======== Source excerpt ========

The Laundromat,
based on the book by Jake Bernstein
Nine out of
10
This comedy
drama – listed only as drama for some obscure reason, contrary to the tone, the
shades adopted by Gary Oldman and Antonio Banderas right from the opening
scenes, surely with the director, the brilliant Steven Soderbegh determined to
expose the financial scandal, but also reveal the preposterous, grotesque
dimensions of the money market arrangements, which are still in place in so
many states and territories (such as Delaware, where we are told that the
director has registered five companies and the writer one) – would be touching a
raw nerve in so many countries, where corruption is rampant and rulers, dictators
and Trump like clowns park their money outside threatening jurisdictions.
In our
land, the former gangster ruler has been jailed a few months ago, but only after
he had plundered, abused the system, finances, judicial norms and may have sent
money to Nevis, a fiscal paradise at the center of the plot of The Laundromat,
where so many companies and shady thugs have established shell aka empty
concoctions where registered, without any activity, employees or sense, other
than to protect the ‘privacy’ of the owners, that used these unscrupulous
territories and tiny states – albeit Nevada, Delaware, Jersey, Luxembourg are
not in the Caribbean and the Irish lax tax norms have encouraged Apple, among
others, to use the country in order to pay minimal dues, if anything of what
should be given to tax authorities in more demanding venues – to Launder money…hence
the title of this film.
To begin
with, Gary Oldman aka Jürgen Mossack and Antonio Banderas aka Ramon Fonseca,
explain with alacrity – and perhaps with too much enthusiasm for the
rocambolesque, extravagant side of those dubious, ultimately vicious in fact
personages – the significance of money, how we used to trade bananas for cows
and they have some props in the form of primitive humans to exemplify the idea,
and what the disadvantages were, in that bananas would ripe and then get
spoiled and the cows…well, they could run away.
Therefore the
need for something more solid, unperishable, to be traded with better effect,
more diligently, and we arrive in this day and age, to the scandal known as The
Panama Papers, following which the prime minister of Iceland, reputedly a
Nordic, clean country – as a side note, the famous Danish have a bank, Danske,
involved in a huge operation that looks pretty much like the plot of this film –has
resigned, together with other world and business leaders and which we follow
with great interest, especially from the moment when the glorious Meryl Streep enters
the frame, as Ellen Martin, the woman who becomes a widow when the vacation she
is on takes a turn for the horrid and the insurance company that should have
provided adequate reparations proves to be involved in a massive fraud.

========

Carry the review of The Laundromat forward, starting right after the sentence that closes with "proves to be involved in a massive fraud."

======== Information shown ========

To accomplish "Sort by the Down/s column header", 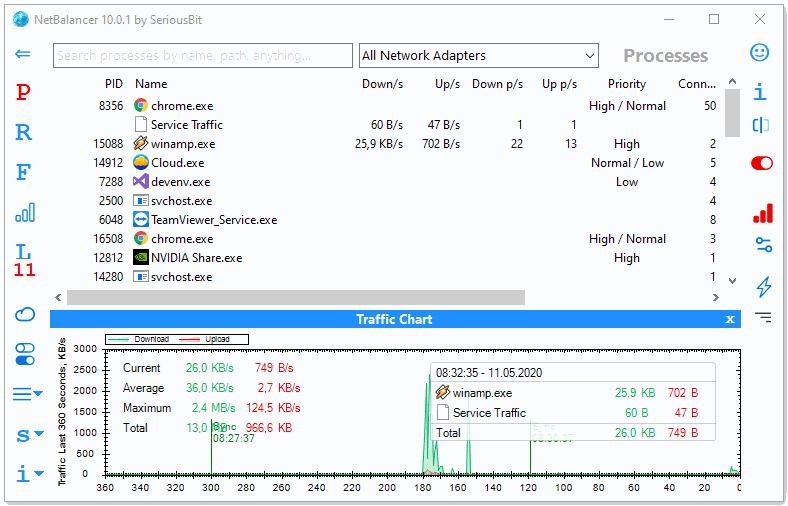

========

_Written answer_.
As the
retired woman follows the money, she comes across Malchus Irvin Boncamper aka
Jeffrey Wright, in the unlikely setting of Nevis, where she is looking for the address
of this re-insurance company, which is actually hiding one of the many frauds masquerading
as legitimate businesses, for which this bigamous man serves as cover, between
his games of solitaire, and she happens to ask exactly the right person, only
Malchus declines to admit he is the one to answer questions and pretends to be unacquainted
with Boncamper, only to be arrested in Miami, in front of his second wife, who wants
to kick him as soon as she finds out he has another spouse, in Nevis.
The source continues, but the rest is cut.